● WORK INSTRUCTIONS:
Wherever "search" occurs in the entries, copy the line that holds it.

● MATERIAL PROVIDED:
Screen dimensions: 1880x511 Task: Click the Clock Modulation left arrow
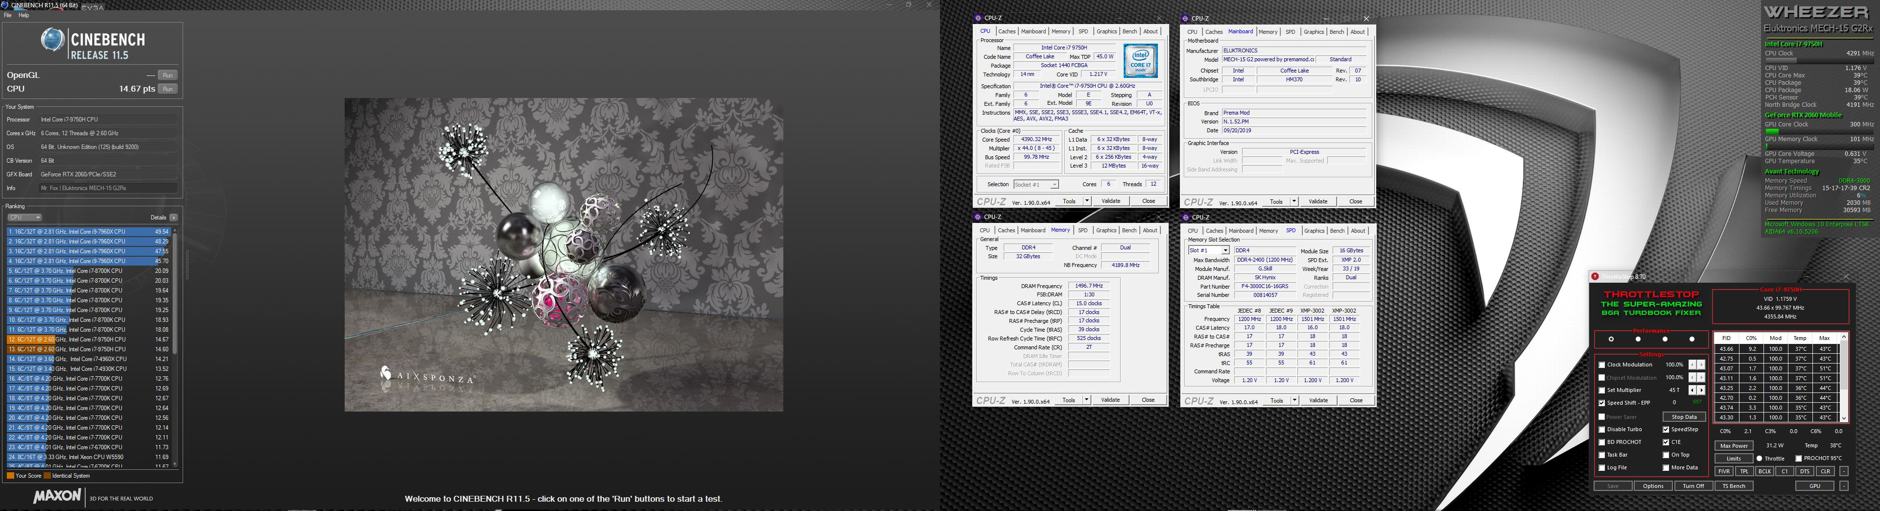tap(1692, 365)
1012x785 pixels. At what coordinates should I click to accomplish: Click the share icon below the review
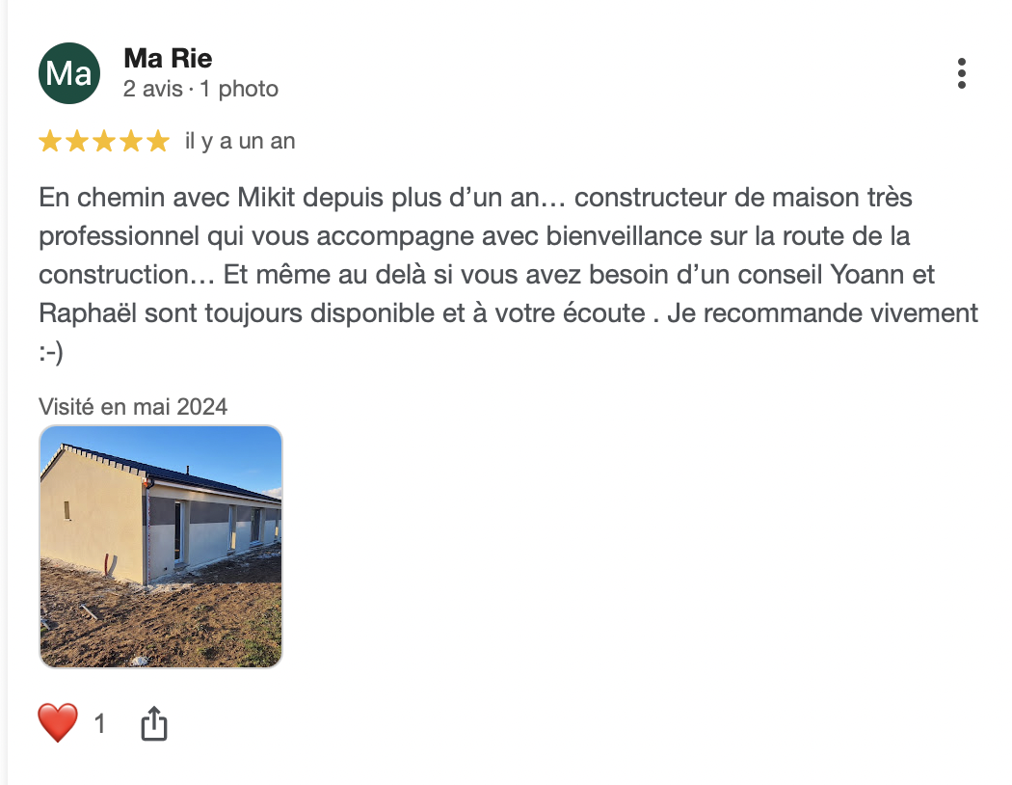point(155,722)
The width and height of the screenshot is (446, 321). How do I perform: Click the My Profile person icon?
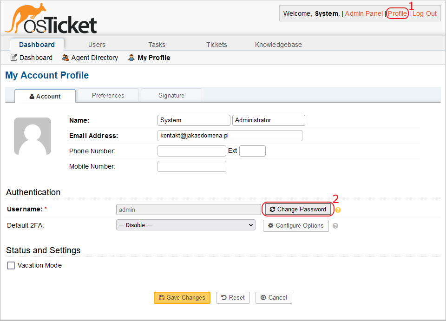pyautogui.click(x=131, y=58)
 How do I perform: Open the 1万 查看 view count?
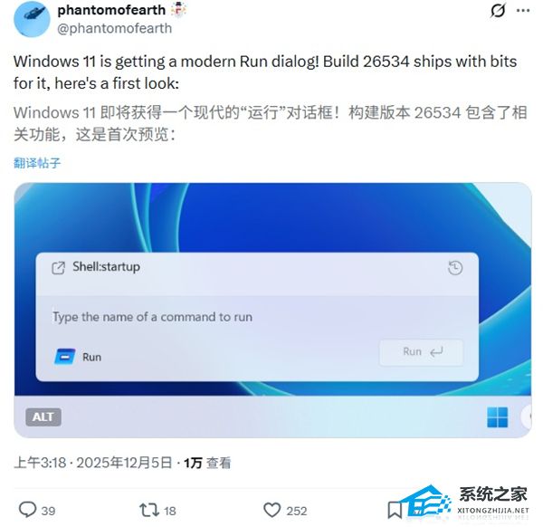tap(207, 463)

---

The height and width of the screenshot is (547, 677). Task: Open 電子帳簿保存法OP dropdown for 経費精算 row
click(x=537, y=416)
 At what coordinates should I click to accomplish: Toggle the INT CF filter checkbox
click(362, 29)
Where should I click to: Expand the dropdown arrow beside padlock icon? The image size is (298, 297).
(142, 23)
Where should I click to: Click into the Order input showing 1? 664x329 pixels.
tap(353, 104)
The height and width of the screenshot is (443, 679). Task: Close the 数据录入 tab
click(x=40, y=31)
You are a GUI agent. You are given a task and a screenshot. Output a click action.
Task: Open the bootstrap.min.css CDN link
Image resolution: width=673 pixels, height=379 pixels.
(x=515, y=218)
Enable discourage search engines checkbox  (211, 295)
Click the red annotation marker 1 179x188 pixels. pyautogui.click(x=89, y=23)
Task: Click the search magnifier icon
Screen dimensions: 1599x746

● TASK OUTPUT:
Enable discourage search engines checkbox  (211, 295)
Task: Click the search magnifier icon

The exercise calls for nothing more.